June 2011 Church & State | Featured

Article VI of the U.S. Constitution is not exactly light beach reading – but it’s crucial to the American system of government. Three paragraphs long, its language contains important provisions making it clear that the Constitution is the supreme law of the land and that judges and elected representatives are bound to follow it.

The provision also says that public officials will be required to swear an oath to support the Constitution, but then it goes on to add something else: “[N]o religious Test shall ever be required as a Qualification to any Office or public Trust under the United States.”

How did this stipulation end up in our founding document? You can thank Charles Pinckney, a 29-year-old delegate to the Constitutional Convention from South Carolina.

With his aristocratic air and powdered wig, Pinckney might seem an odd champion of such a provision. Yet beneath his noble bearing beat a heart with semi-radical impulses. Although religious tests were common in many state constitutions, Pinckney had no problem bucking the established order. At the federal level, he believed, they were not acceptable.

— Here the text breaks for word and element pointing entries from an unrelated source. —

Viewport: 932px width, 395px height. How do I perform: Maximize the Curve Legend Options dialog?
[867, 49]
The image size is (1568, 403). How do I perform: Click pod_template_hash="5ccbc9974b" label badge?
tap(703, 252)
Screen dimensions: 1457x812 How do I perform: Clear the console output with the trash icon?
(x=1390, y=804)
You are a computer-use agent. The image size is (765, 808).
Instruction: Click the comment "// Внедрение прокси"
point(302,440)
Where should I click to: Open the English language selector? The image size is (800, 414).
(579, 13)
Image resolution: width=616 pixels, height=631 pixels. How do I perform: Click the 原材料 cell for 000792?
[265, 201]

Pinckney relied on old-fashioned political maneuvering to get his way. When he introduced the “no religious test” proposal to the convention, it was shuttled off to a committee, which ignored it. Undaunted, Pinckney brought the proposal up again on the full floor. The measure was seconded by Gouverneur Morris and adopted by the entire convention “by a very great majority,” as one member put it.

The new Constitution had to be approved by the states, and here Pinckney’s handiwork sparked some controversy. Delegates in North Carolina seemed especially offended by Article VI. One man fulminated about the possibility of “pagans, deists and Mahometans” seeking office.

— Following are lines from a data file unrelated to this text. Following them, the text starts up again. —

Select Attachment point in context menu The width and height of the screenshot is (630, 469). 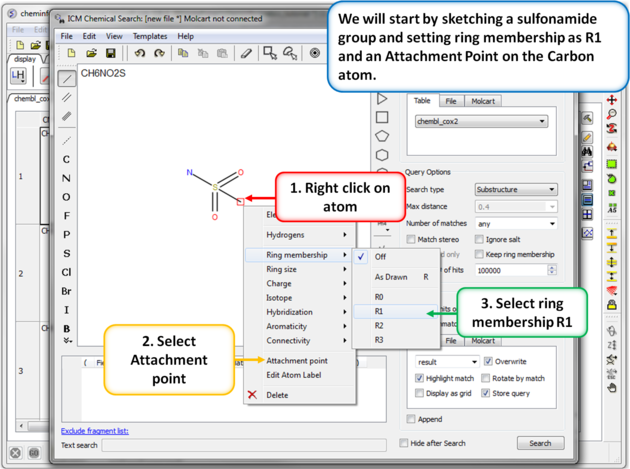(x=296, y=360)
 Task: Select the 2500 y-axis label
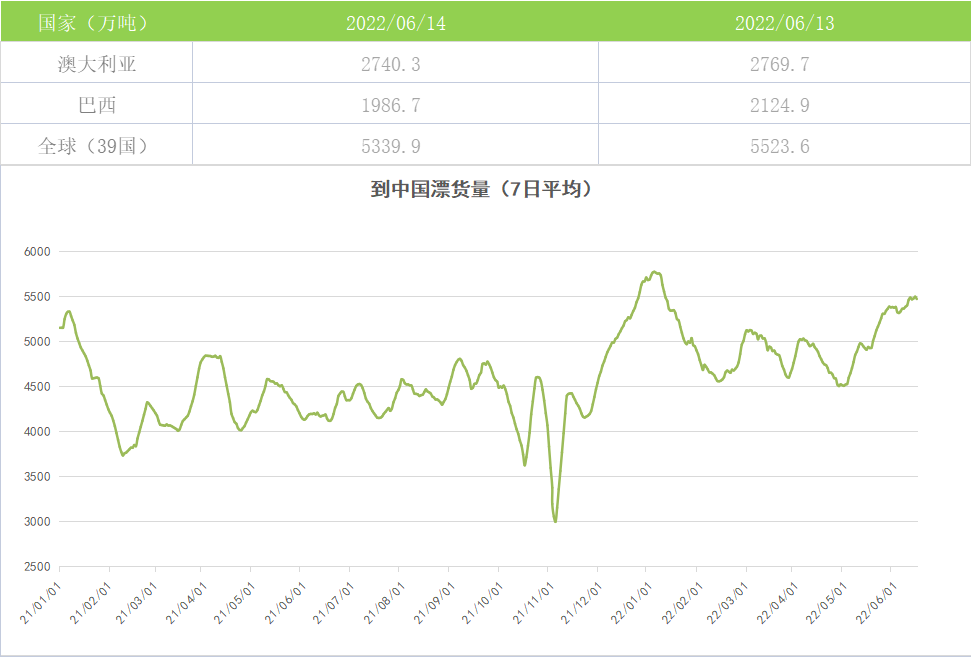click(x=37, y=567)
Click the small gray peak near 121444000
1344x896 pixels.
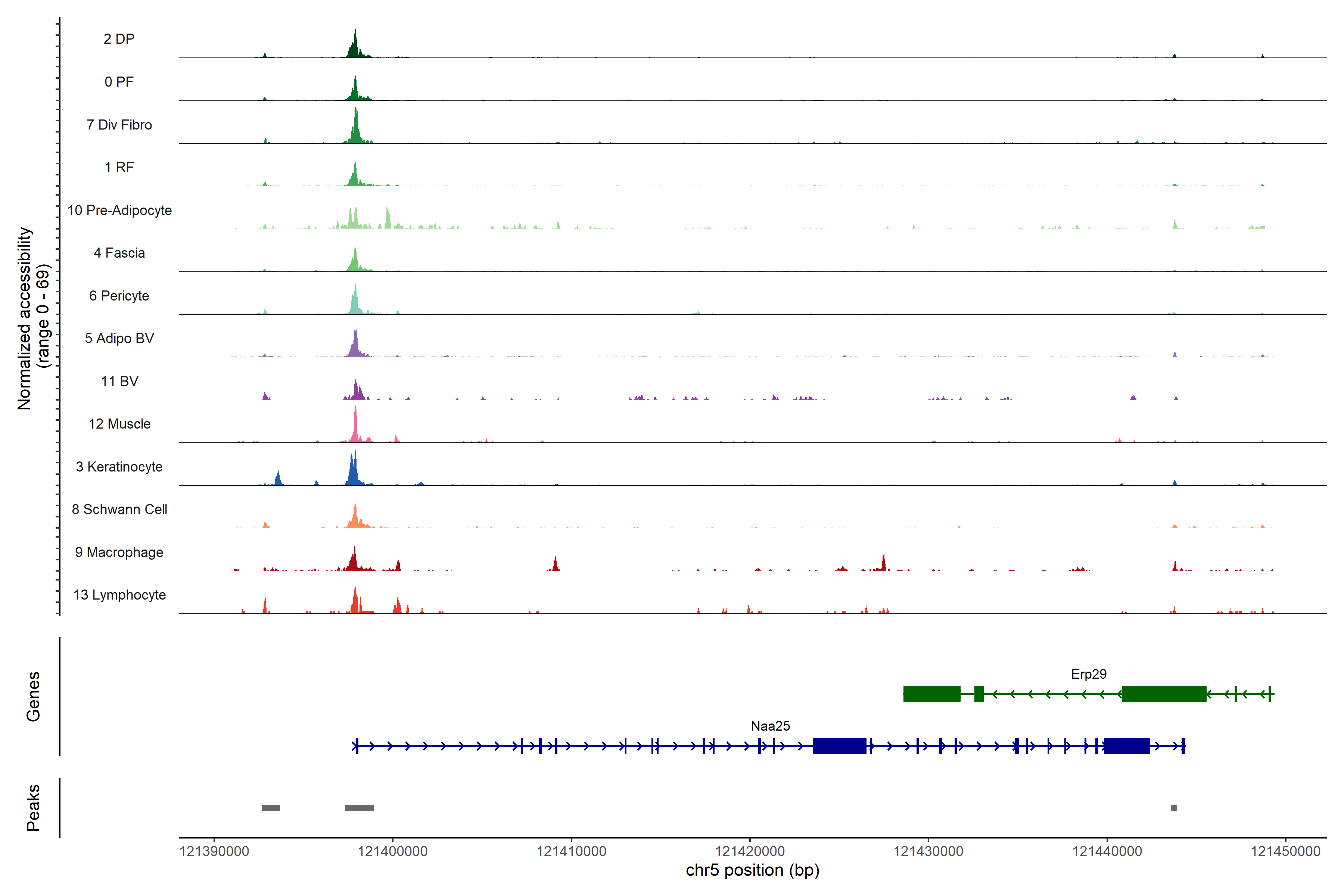pos(1174,808)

James Madison leaped to the defense of Article VI in the Federalist Papers, calling it one of the highlights of the proposed constitution. The provision remained intact.

Pinckney had ambitious plans beyond Article VI, but they didn’t all come to fruition during the convention. Church-state scholar Anson Phelps Stokes wrote in his 1950 three-volume Church and State in the United States that Pinckney also proposed a provision in the Constitution mandating that “the legislature of the United States shall pass no law on the subject of religion.” In addition, he pushed for a provision protecting the right of Quakers to refrain from swearing oaths and advocated for creation of a national university free from religious control.

Why was Pinckney so intent on securing religious liberty in the new nation? The answer remains unclear, but it might be something as simple as his study of America’s then-foe, Great Britain. During one speech, he blasted the British system of state-established religion for disenfranchising millions.

Pinckney was also a strong supporter of Thomas Jefferson and might have been influenced by the Virginian’s strong pro-religious freedom bent. In any case, Stokes asserts that during the Constitutional Convention, Pinckney showed more interest in religious liberty than any member except Madison.

Today, Pinckney barely rates a mention among the Founding Fathers. And, sadly, many Americans don’t appreciate his handiwork. In fact, Americans seem to have imposed a de facto religious test for public office. Voters seem most comfortable with candidates who embrace a faith that is considered part of the mainstream.

Thus, we find ourselves in a curious situation: The Constitution mandates no religious test for public office, yet much of the voting public seems to want one that says that at the very least, a candidate must believe in God and be willing to incorporate religious rhetoric into public pronouncements. Charles Pinckney would likely not approve.